Hommage is designed as a tribute to Antoniou’s fellow composer and good friend Manos Hadjikadis (1925-1994) – whose surname is sometimes spelled ‘Hatzidakis’. It is in 8 sections, each based on a work by Hadjikadis: (i) ‘Captain Michaelis: There Was No Island’, (ii) ‘Dream of the Neighbourhood Youth’, (iii) ‘The Ballad of Uri’, (iv) ‘The Train has Left’, (v) ‘Waltz of Lost Dreams’, (vi) ‘Folk Couplets’, (vii) ‘Eagle Without Wings’ and (viii) ‘Kemal’. The guitar has a prominent role throughout, often providing the initial statement of the theme, sometimes introducing a variation on it. There is, however, also much pleasure to be had from the quality of Antoniou’s orchestral writing for the strings. Hadjikadis was classically trained and wrote a number if works in established classical forms, but he was better known, both in Greece and beyond, for his ‘popular’ melodies and songs, such as ‘Never on [a] Sunday’, ‘Dance with My Own Shadow’ and ‘The Grey Cat’. We should remember, however that for historical reasons too complex to discuss here “in Greece, the demarcation between art and popular music, so typical of Western musical culture, is less clearly defined.

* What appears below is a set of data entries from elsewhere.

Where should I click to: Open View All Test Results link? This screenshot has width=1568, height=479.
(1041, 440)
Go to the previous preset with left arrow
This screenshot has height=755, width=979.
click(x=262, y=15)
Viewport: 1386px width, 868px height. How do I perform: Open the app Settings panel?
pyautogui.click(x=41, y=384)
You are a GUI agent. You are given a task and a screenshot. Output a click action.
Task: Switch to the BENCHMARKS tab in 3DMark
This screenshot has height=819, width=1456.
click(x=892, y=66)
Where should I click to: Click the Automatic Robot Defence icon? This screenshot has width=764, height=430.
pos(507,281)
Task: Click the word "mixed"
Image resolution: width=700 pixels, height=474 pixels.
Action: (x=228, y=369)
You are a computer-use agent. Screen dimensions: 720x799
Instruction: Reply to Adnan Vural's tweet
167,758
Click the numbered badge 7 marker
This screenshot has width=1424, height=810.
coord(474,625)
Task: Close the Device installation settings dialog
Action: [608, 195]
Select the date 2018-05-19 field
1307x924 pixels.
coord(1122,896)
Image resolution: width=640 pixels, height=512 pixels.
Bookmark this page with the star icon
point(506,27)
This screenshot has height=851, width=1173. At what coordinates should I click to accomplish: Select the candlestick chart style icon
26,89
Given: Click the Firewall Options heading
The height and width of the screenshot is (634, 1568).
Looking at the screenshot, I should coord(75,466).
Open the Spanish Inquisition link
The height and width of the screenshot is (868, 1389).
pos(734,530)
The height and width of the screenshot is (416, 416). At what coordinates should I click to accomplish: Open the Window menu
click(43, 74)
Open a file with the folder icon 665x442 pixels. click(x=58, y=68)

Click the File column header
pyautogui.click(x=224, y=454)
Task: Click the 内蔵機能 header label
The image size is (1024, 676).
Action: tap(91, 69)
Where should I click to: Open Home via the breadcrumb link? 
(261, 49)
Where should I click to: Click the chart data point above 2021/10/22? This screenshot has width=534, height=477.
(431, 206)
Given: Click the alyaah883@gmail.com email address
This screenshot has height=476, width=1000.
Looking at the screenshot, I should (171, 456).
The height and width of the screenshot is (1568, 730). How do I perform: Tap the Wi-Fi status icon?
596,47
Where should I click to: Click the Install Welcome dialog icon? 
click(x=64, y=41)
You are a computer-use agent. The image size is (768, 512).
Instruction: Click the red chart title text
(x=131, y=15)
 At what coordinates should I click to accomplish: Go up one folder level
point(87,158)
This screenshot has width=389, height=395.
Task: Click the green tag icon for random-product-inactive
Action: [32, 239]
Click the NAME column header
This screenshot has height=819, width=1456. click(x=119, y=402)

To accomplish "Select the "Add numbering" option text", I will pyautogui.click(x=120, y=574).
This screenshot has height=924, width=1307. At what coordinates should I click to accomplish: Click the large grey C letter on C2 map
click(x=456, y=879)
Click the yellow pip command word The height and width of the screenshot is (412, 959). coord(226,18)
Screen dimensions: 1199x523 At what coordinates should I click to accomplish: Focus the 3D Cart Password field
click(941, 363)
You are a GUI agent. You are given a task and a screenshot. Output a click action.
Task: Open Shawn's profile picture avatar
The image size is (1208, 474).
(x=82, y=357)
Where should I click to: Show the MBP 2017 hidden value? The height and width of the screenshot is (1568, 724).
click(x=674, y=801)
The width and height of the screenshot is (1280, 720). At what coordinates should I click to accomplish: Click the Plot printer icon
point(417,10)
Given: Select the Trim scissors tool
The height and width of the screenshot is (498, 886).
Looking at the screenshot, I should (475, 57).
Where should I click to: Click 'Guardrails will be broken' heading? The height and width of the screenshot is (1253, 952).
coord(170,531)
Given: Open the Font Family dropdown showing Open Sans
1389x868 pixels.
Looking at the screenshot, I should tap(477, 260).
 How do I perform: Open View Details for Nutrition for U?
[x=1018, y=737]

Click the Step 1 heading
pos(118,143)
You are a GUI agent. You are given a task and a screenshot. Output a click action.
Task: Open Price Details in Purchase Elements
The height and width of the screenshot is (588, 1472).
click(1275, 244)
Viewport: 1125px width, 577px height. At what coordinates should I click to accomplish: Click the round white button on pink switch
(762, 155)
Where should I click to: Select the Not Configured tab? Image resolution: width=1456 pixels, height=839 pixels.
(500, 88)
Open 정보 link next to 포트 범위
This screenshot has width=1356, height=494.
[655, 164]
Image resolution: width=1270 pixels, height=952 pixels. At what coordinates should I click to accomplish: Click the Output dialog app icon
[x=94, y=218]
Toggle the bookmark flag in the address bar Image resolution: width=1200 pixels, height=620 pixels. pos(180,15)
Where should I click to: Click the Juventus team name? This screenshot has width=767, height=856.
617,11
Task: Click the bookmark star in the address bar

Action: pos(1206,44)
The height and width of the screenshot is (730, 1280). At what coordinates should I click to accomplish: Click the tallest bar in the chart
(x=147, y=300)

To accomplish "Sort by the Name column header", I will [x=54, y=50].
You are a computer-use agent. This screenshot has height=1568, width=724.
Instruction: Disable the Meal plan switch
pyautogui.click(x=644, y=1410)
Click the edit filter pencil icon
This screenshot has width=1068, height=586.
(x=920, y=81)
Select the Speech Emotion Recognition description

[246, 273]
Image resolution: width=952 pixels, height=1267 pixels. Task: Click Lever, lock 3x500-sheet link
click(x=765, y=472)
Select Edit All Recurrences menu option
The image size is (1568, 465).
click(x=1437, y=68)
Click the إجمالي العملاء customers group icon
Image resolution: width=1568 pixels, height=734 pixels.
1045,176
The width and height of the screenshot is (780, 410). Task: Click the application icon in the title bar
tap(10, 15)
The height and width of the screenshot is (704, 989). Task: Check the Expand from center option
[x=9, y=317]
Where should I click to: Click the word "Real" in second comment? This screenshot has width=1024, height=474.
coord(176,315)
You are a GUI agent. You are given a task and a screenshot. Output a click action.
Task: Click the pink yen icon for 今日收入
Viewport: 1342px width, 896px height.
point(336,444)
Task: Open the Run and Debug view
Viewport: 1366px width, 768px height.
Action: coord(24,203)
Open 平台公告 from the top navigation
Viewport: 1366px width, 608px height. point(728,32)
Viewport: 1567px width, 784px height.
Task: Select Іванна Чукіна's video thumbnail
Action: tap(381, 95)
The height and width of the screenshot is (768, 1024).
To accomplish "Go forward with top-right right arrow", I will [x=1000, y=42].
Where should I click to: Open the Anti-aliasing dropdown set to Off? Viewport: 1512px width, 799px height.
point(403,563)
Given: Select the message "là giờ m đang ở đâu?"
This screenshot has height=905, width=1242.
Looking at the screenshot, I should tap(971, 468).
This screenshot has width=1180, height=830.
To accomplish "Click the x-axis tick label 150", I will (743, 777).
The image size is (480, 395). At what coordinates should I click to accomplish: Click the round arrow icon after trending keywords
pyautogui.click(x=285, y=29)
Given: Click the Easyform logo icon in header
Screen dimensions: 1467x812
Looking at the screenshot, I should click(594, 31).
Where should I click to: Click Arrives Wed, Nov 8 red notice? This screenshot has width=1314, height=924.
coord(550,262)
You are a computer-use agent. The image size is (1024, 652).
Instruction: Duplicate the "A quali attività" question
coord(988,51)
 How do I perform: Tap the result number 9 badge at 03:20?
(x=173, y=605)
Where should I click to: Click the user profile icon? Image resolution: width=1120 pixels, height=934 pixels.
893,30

Indeed the whole notion of high- and low-brow music is difficult to apply in Greece” (Michaelis Andronikou and Friedemann Sallis, ‘Centring the Periphery: Local Identity in the Music of Theodore Antoniou and Other Twentieth-Century Greek Composers’, Intersections, 33(1), 2012, pp. 11-34; quotation from p.15). Like Mikis Theodorakis, Hadjikadis often felt unhappy that his ‘serious’ works – such as the extended piano piece ‘Rhythmology’’ or his song-cycle ‘Megalos Erotikas’ were overlooked, in favour of his popular ‘hits’. In his Hommage, Antoniou has largely concentrated on what one might call (while bearing in mind the implicit warning by Andronikou and Sallis quoted above) the ‘popular’ end of Hadjikadis’ output, while not simply producing a list of Hadjikadis’ ‘greatest hits’. Certainly, Antoniou’s treatments savour Hadjikadis’ lovely melodies as, for example, in ‘Waltz of Lost Dreams’. That he doesn’t include versions of ‘classical’ works such as those mentioned earlier perhaps involves a judgement that Hadjikadis had formed these works as he wanted them to stand and that any ‘reworking’ of them might be inherently disrespectful. While Hommage provides almost half-an-hour of enjoyable listening, it can’t be said to be the very best of either Antoniou or Hadjikadis.

For me, the attraction of this CD lies in its variety of musical idioms and in the opportunity to enjoy the artistry of two outstanding young musicians, Dimitris Soukaras and Lotte Betts-Dean.